The Vivaldi web browser has a new version which now lets you easily block looping GIF images
Although many of you will have never heard of the Vivaldi web browser it is gaining quite a following especially amongst power users who are unhappy with the way Google’s Chrome slurps up your privacy data and send it to Google HQ and the way Firefox keep trying to follow the UI designs of Chrome rather than setting their own trends.
One of the things that is an annoyance to people is when a website has a looping animated GIF image on the website, although it takes only a little bandwidth to download compared to a streaming video it does suck up your CPU cycles and this can especially be a problem on mobile devices as this runs down the battery.
Vivaldi comes to the rescue with a simple click on the tool bar from the latest version 1.1 (which confusingly came out after version 1.9) to disable these annoying animations.

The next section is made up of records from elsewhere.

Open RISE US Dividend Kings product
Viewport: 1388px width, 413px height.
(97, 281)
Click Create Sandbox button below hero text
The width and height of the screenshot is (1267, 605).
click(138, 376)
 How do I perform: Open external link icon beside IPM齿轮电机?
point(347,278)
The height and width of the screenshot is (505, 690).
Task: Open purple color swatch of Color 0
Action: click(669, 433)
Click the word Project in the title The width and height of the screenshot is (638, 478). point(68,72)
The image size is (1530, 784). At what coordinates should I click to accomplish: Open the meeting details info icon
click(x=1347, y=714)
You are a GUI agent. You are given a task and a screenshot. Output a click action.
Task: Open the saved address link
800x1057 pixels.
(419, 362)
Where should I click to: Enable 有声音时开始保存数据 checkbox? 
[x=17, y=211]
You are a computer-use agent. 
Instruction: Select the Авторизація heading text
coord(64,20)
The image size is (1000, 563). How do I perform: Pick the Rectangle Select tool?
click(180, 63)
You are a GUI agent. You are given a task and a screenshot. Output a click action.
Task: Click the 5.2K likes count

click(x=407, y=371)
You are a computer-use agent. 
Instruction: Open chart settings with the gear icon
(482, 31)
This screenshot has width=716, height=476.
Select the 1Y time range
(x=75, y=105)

The development team behind Vivaldi are also looking at ways to block the auto-play of videos which is another bug bear for people, especially those on limited data plans so expect this to be ready hopefully by the next version.
Now should you be a current Firefox or Chrome user and want to also block the looping animated GIFs without switching browsers you can do it, although it is a little more involved its not too daunting.
For Firefox you need to type about:config in your address bar and then accept the warning message you will get. You then need to type in the search box image.animation and look for a setting that says image.animation_mode
At present this will probably say Normal if you want to disable the animation then change this to say None. If you decide at a later date you want to re-enable GIF animation go back and change the setting back to Normal again.
There are also some add-ons available for Firefox which will let you do the same thing.
If your a Chrome user there is no built in way of disabling animated GIFs so you will have to install an extension, thankfully this is dead easy. Go to the Chrome Web Store and install the animation policy extension. Restart your browser and you can now control whether the browser will autoplay both animated GIFs and SVG files.